From the RECON newsletter....


COLLEGE STATION (Real Estate Center) – Remember that “soft landing” economists were predicting for the national housing market? Now, they have turned on the “fasten seat belt” light.

The Texas housing market, however, continues to fly high. The state’s population has soared by two million so far this decade. Home inventory remains low, and prices continue to appreciate.

Some speculative money has made its way to Texas , much less than in Florida , Nevada and California , says Real Estate Center Chief Economist Mark Dotzour.

Despite the smooth flight Texans currently enjoy, Dotzour sees two blips on the radar screen that might spell trouble ahead. 

“At this time, the most significant risk to the Texas housing markets is the possibility of large-volume builders attempting to make up for lost volume in East and West Coast markets by increasing volume in Texas cities,” said Dotzour. But he added, “I’m confident that will not happen.”

The second is one the entire U.S. housing market faces — a recession in 2007. 

Dotzour is concerned because the United States has had a flat or inverted yield curve for nine months. This artificial situation occurs when short-term interest rates are higher than long-term rates.

“It almost always causes a recession within 12 to 18 months,” said Dotzour.

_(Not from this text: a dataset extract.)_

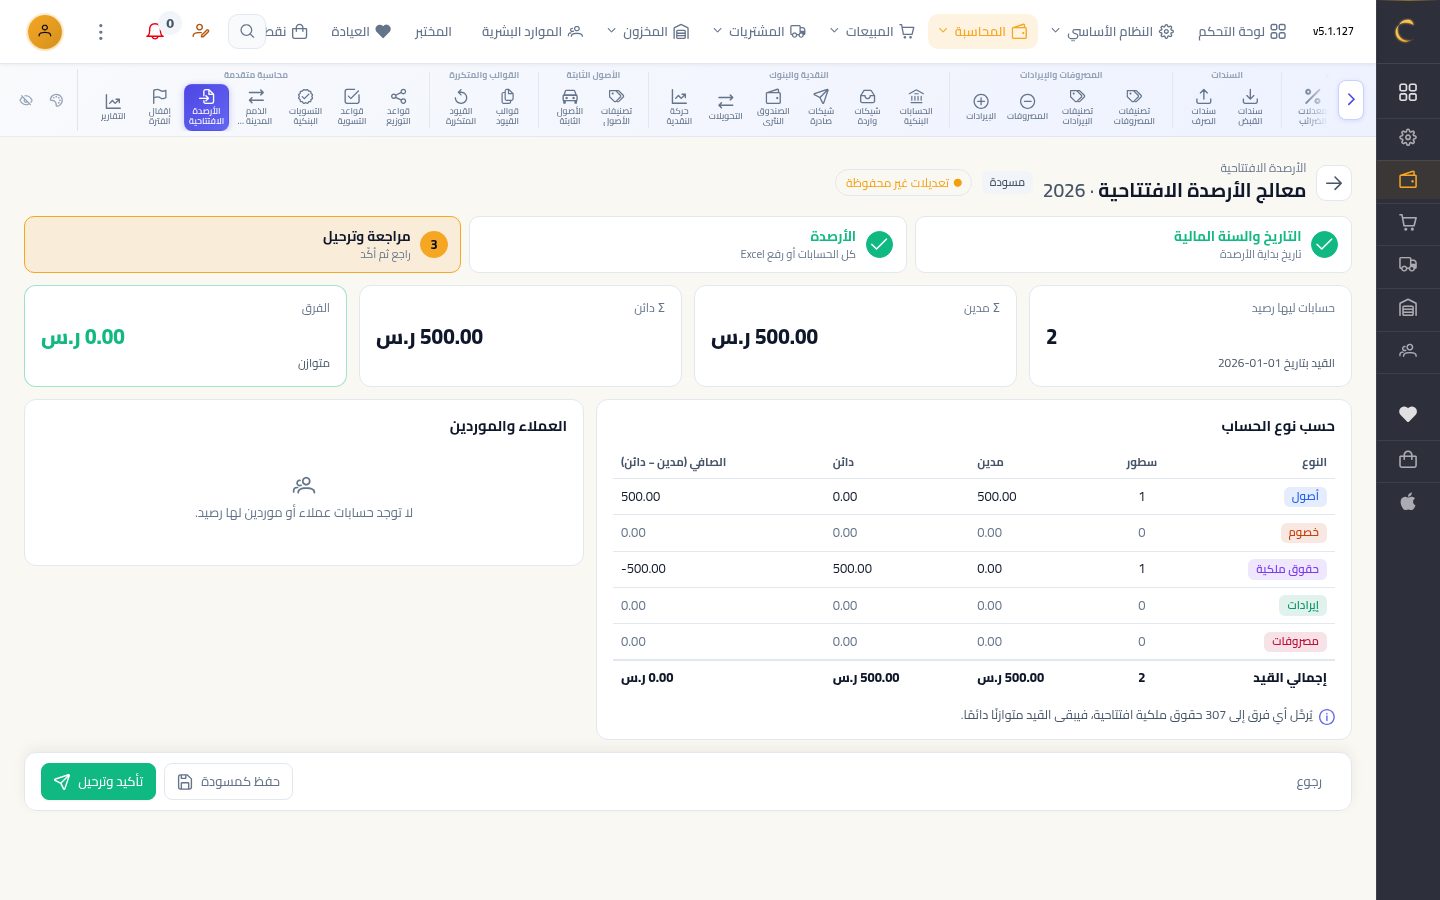
Task: Open Distribution Rules (قواعد التوزيع) share icon
Action: coord(398,106)
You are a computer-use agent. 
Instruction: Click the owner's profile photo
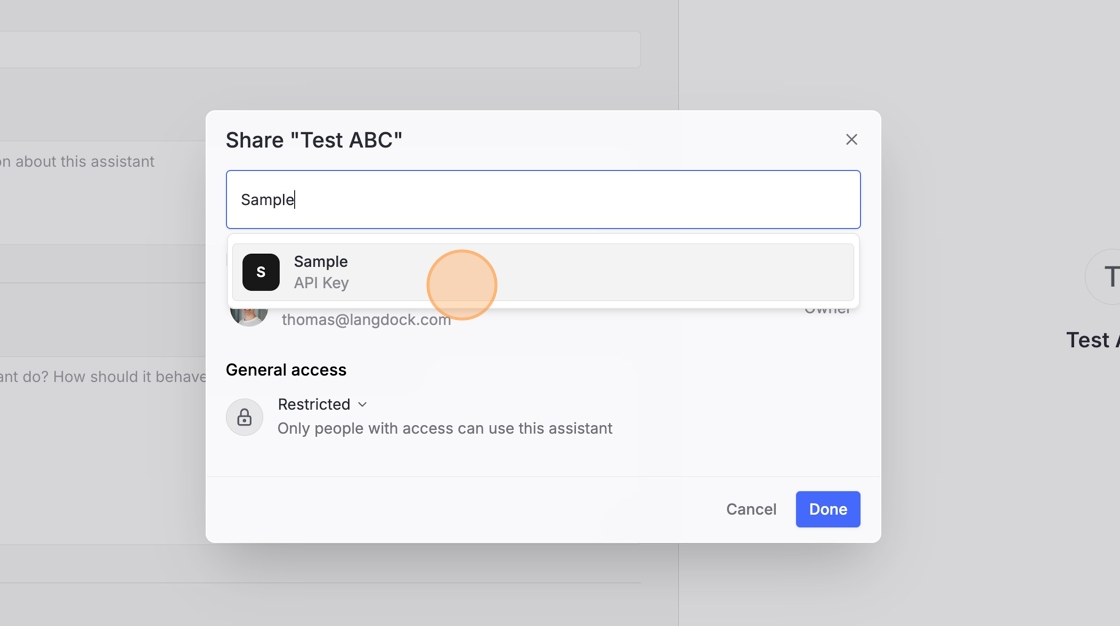click(x=248, y=314)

The Center’s chief economist says the declining ten-year treasury rate and home mortgages indicate that bond investors are convinced the 5.25 percent Fed funds rate is high enough to slow things down considerably.

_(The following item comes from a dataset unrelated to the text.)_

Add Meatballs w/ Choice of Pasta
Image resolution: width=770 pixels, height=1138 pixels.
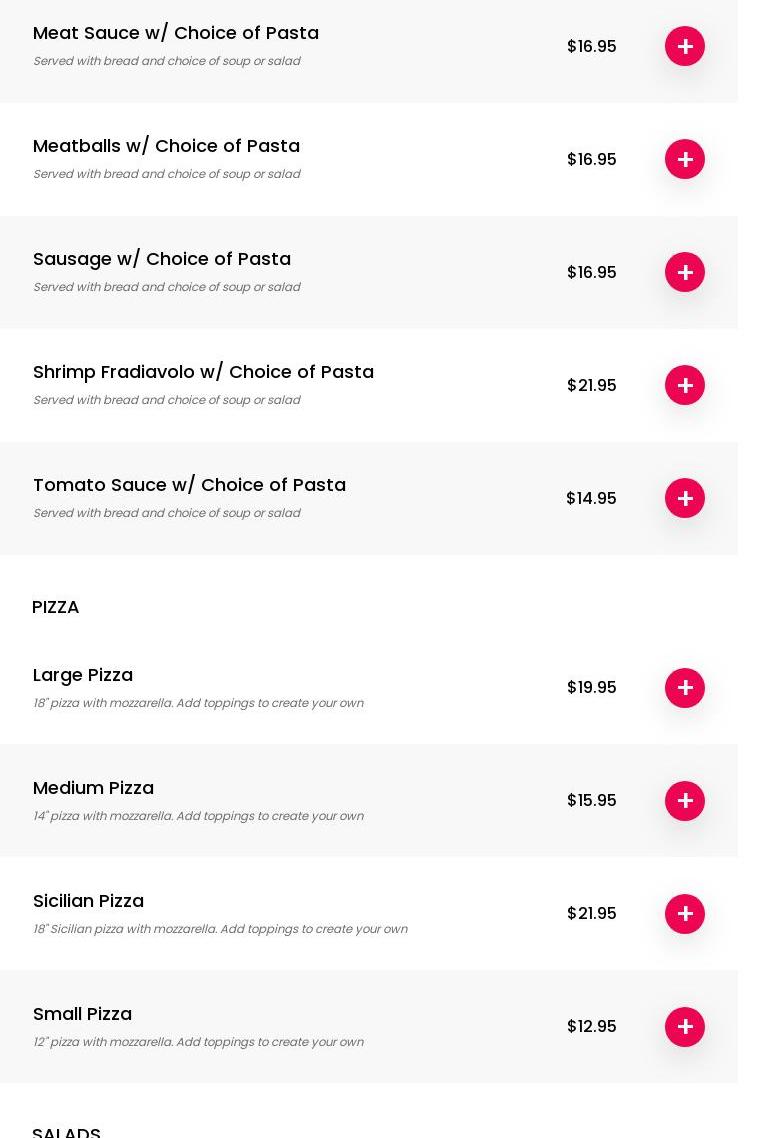pyautogui.click(x=685, y=159)
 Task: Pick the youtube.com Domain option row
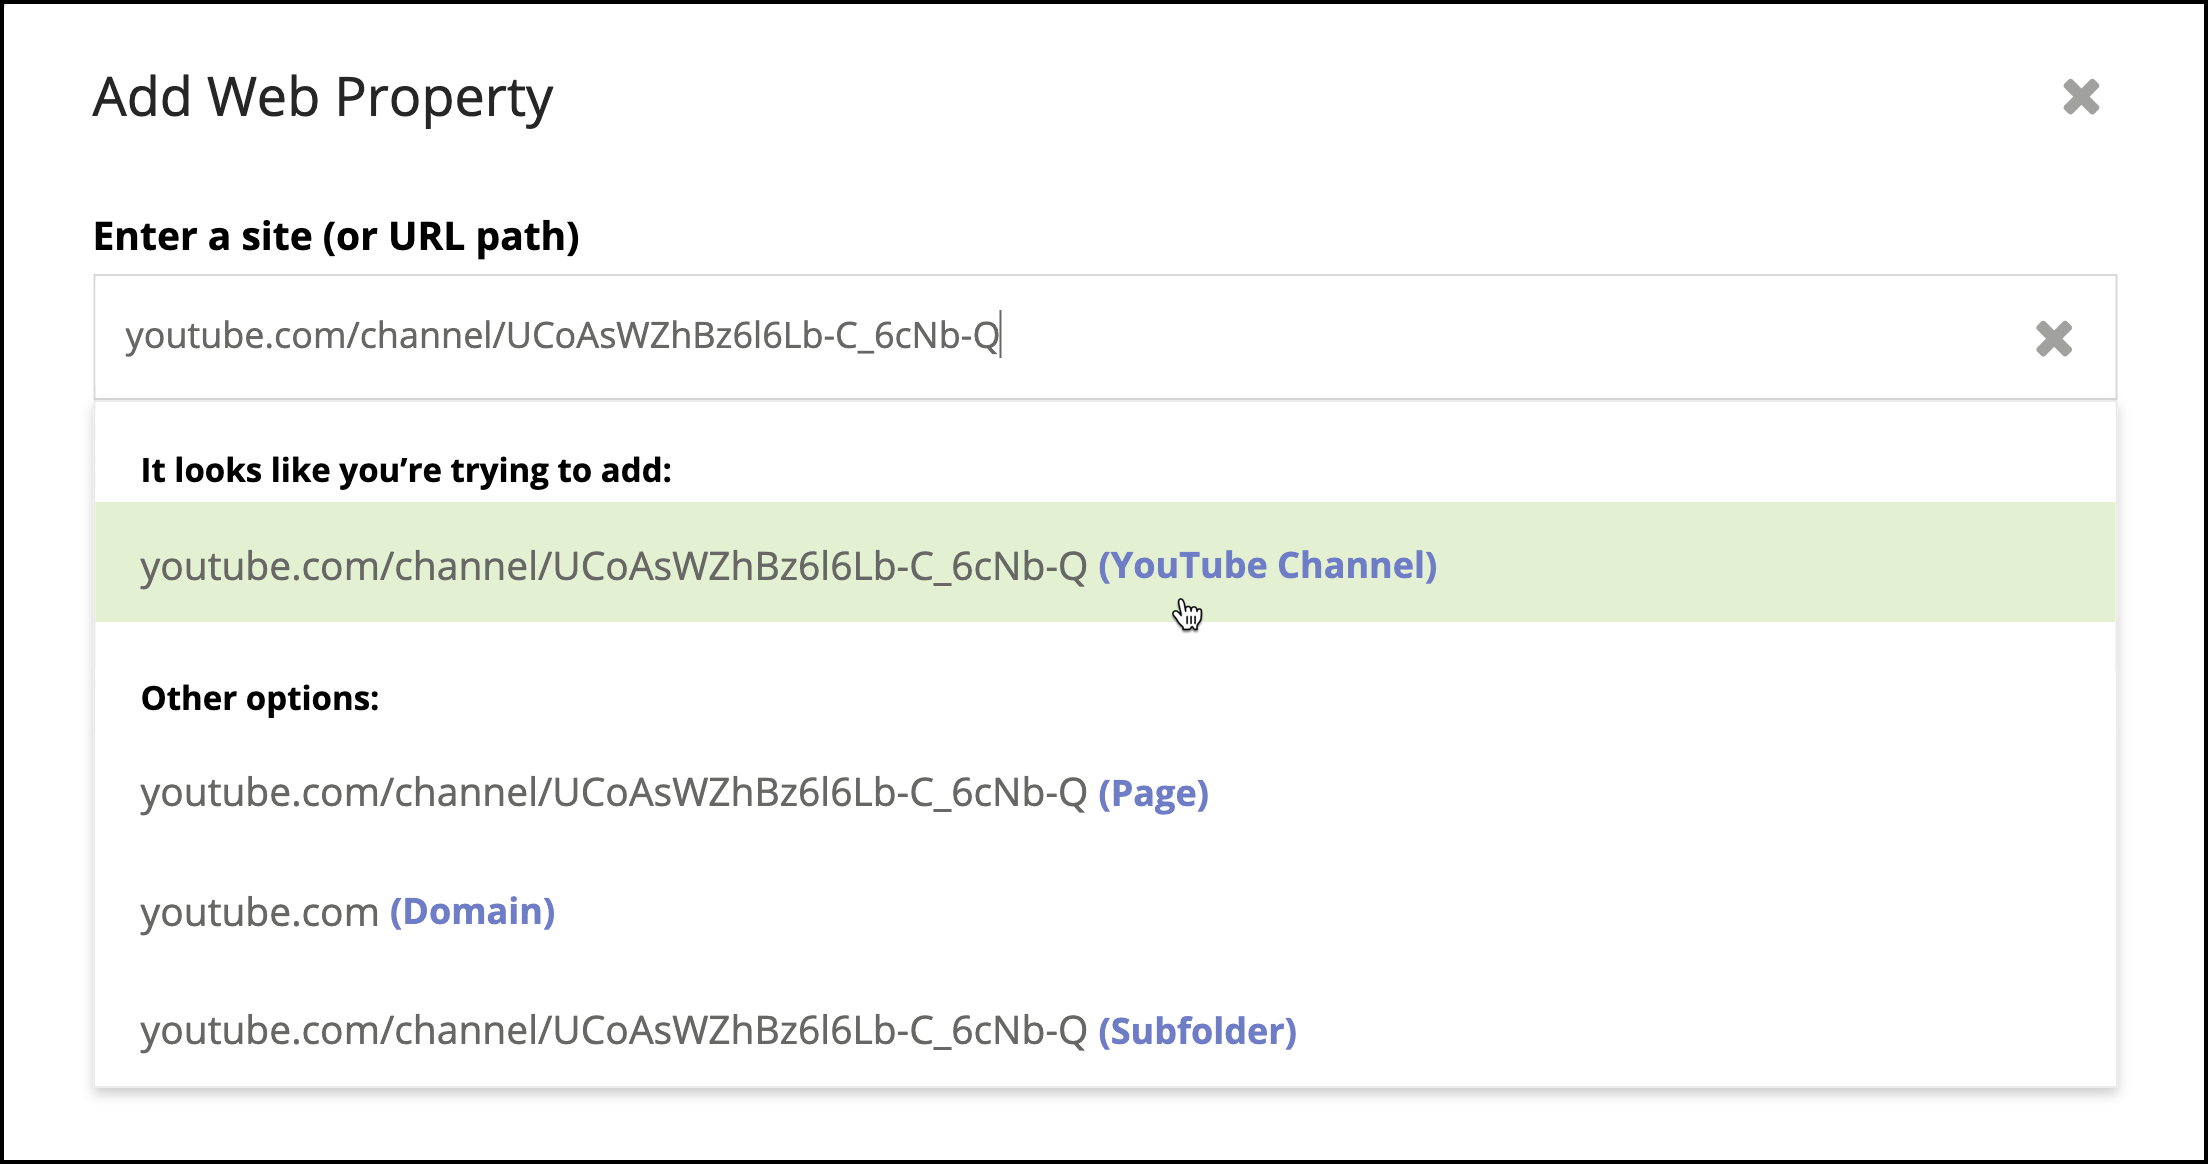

“I don’t expect any movement on interest rates between now and the end of the year,” he said. “The Fed doesn’t like to take action before elections. But I think it’s highly likely that every day the yield curve stays inverted as it is now, is another day closer to a national recession.”


Follow-Up Article

PREPARING FOR RECESSION

COLLEGE STATION (Real Estate Center) In Tuesday’s RECON, Real Estate Center Chief Economist Mark Dotzour raised the possibility of a national recession in the next 12 to 18 months.

That elicited this question from a RECON reader: How does one go about recession proofing a real estate business and personal portfolio?

Dotzour’s reply: “There is good news. Although the United States could have a recession, it’s highly possible that Texas won’t participate in it. Our economy is not overheated in the housing market, and we don’t have a lot of ailing auto plants in our state.

“When an economic cycle is near the top, the best plan for businesses is to not take on a lot of new debt. If revenues start to flatten, the people who can continue to meet their debt obligations will be around for the next cycle.”